5. “The Boxer” (1997)

Day-Lewis’ third and most underrated handshake with Sheridan, the romantic sports drama about IRA factionalism feels like the arrival of a would-be Hollywood A-lister on the precipice of stardom (though it would also be his final role before his first “retirement”). As Danny Flynn, a former fighter released from prison in Belfast, Day-Lewis brings a brooding intensity and lanky physicality befitting a classic leading man with chiseled good looks. However, as is always the case with his screen presence, what hides just beneath the surface is far more engrossing than the familiar. His melancholy, uncharacteristically centered performance builds rhythmically toward release, both in and outside the ring, for a role in which violence and gentleness feel constantly at war.

4. “The Ballad of Jack and Rose” (2005)

Written and directed by the actor’s wife, Rebecca Miller, the indie drama about an ailing, possessive middle-aged father, Jack Slavin (Day-Lewis), and his teenage daughter, Rose (Camilla Belle), is one of his most emotionally challenging parts — not to mention, one of his most naturalistically performed. On their isolated commune, Jack’s already complicated and often inappropriate relationship with Rose is thrown further into disarray when his girlfriend and her two sons move in with them. This discomforting rigmarole yields a tale of jealousy and immense self-loathing. Day-Lewis once again taps into the well of shame and remorse that has informed some of his most emotionally raw cinematic work. The nauseating guilt running through Jack’s veins ends up right behind his eyes, forcing a confrontation of complex desire simply by meeting his enthralling gaze.

3. “Anemone” (2025)

Self-loathing remains a family affair in Ronan Day-Lewis’ directorial debut, which meanders thematically but becomes intriguing by casting his legendary father as a man living alone in the woods. As Ray Stoker, a former English soldier once tasked with violent suppression in Northern Ireland, Day-Lewis keeps the character’s reasons for his painful exile under wraps. The mystery gradually unspools through fiery monologues brimming with twisted humor, revealing a long-buried past in which Ray’s been both subject and purveyor of unspeakable brutality. Playing a lost man who may never find himself, Day-Lewis’ return is tragic and triumphant, and one of the darkest incarnations of the gruff and volatile men he’s become famous for portraying.

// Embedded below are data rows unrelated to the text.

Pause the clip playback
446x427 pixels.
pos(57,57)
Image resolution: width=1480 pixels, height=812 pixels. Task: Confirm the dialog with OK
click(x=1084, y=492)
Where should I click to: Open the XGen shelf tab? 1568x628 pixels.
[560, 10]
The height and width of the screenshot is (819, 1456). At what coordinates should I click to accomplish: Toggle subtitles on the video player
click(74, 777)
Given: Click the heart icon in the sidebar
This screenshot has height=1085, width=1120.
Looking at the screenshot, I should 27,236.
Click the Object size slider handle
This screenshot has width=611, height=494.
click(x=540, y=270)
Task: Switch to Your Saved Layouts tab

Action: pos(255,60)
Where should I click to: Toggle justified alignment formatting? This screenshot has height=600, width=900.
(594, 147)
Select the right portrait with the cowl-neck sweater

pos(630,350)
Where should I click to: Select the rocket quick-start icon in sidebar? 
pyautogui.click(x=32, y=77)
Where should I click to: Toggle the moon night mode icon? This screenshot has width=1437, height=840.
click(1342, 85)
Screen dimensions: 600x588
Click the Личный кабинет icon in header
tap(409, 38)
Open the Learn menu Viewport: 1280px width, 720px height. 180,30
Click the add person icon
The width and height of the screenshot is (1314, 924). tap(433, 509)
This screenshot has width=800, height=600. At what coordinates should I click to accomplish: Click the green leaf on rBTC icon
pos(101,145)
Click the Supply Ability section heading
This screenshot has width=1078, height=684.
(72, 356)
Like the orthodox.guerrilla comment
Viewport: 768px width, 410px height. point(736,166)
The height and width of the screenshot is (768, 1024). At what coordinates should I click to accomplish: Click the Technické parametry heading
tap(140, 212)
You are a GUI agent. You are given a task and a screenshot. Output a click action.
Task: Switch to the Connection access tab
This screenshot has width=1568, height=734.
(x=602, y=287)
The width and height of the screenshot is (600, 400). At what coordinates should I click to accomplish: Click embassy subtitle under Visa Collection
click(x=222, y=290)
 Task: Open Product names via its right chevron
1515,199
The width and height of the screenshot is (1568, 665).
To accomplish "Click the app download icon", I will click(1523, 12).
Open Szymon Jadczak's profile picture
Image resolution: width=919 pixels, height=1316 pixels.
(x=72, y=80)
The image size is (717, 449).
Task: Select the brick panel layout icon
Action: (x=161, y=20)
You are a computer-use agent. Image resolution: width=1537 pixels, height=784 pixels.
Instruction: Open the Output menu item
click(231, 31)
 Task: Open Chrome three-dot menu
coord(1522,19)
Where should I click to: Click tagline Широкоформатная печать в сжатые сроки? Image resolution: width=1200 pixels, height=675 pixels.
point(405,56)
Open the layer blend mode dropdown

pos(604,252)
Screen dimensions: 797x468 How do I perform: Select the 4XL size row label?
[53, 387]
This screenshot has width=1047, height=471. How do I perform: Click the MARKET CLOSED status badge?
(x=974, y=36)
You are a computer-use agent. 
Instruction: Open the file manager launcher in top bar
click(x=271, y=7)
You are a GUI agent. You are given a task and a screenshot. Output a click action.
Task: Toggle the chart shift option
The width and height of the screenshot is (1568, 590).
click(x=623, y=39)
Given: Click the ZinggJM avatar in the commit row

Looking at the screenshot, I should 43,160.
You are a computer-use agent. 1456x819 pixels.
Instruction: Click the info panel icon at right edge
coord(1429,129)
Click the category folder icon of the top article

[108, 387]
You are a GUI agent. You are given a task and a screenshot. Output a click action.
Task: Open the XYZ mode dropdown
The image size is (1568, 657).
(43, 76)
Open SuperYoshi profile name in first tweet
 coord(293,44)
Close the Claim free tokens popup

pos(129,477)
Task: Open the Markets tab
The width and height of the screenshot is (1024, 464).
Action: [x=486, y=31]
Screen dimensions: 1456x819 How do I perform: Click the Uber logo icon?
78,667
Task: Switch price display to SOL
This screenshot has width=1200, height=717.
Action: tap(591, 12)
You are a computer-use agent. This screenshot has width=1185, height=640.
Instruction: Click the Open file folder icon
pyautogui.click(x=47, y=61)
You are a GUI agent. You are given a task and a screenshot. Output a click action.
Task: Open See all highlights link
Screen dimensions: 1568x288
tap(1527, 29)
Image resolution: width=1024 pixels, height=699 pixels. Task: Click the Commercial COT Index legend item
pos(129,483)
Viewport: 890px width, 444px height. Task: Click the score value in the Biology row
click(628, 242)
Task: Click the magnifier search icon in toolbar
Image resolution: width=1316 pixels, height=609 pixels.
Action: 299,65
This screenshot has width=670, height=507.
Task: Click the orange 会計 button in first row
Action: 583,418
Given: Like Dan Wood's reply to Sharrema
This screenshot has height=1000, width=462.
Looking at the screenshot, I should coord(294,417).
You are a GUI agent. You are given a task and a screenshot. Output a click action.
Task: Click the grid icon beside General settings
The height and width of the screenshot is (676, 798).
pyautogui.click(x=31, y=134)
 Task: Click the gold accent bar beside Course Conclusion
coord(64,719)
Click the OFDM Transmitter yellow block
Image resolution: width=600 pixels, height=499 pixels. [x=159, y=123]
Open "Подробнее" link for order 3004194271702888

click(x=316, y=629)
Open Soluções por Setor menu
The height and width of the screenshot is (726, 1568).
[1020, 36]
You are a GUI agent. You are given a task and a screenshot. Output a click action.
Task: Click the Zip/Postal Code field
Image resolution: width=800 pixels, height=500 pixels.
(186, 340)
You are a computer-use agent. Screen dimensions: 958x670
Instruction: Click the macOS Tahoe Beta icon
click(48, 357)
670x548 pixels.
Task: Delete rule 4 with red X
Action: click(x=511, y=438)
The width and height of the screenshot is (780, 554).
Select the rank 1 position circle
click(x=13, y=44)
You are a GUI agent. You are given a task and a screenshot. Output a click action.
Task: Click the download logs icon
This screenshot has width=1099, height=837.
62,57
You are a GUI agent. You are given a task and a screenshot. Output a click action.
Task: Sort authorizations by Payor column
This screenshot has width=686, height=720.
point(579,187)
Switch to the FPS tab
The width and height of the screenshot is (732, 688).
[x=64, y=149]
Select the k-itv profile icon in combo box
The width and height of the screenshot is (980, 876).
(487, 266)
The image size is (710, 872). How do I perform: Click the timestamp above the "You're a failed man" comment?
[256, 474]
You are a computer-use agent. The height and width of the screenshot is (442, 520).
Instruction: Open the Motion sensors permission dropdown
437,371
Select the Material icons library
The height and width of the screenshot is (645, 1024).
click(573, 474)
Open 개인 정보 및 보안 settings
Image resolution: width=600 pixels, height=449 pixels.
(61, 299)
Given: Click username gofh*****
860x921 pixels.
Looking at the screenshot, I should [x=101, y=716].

2. “Phantom Thread” (2017)

Few directors have so fully utilized Day-Lewis’ talents as Paul Thomas Anderson, whose “Phantom Thread” was, for many years, the actor’s swan song. As the meticulous garment designer Reynolds Woodcock — a man whose piercing voice demands authority — Day-Lewis makes structure and routine his north star, with any interruption becoming cause for both concern and all-out paranoia. When Reynolds meets his match in the form of waitress Alma (Vicky Krieps), her challenging disruptions leave him dislodged from himself, unable to command the room as he once did. It’s a film about the warped allure of ceding control, a process by which Reynolds is broken and remade, and through which Day-Lewis finds new dimensions to his own toolkit, from his charming smirks to belligerent outbursts. It’s a performance that makes even the familiar seem uncanny, as it builds to cathartic denouements.

1. “There Will Be Blood” (2007)

Day-Lewis and Anderson’s first collaboration has rightly been canonized as a modern masterpiece, in part because of the actor’s Oscar-winning turn as one of cinema’s most barbarous villains. Daniel Plainview may not spend the movie butchering people, but his untamable savagery emanates from within. He’s an early 20th century oil tycoon for whom sincerity is a mask and wealth is the ultimate sacrament. With his hunched posture and raspy whispers that lure unassuming congregations, Day-Lewis masterfully weaves indignation and discontent, creating the ultimate, morose vision of American ingenuity: a huckster willing to sell his soul (and perhaps even his son) for a drop of black gold. Watching Day-Lewis slip further into the madness of greed is as terrifying as it is imminently relatable, as well as a stark reminder that none of us are immune to base temptations. It’s an act of cinema conjured through dark magic, and one of the greatest performances ever committed to the screen.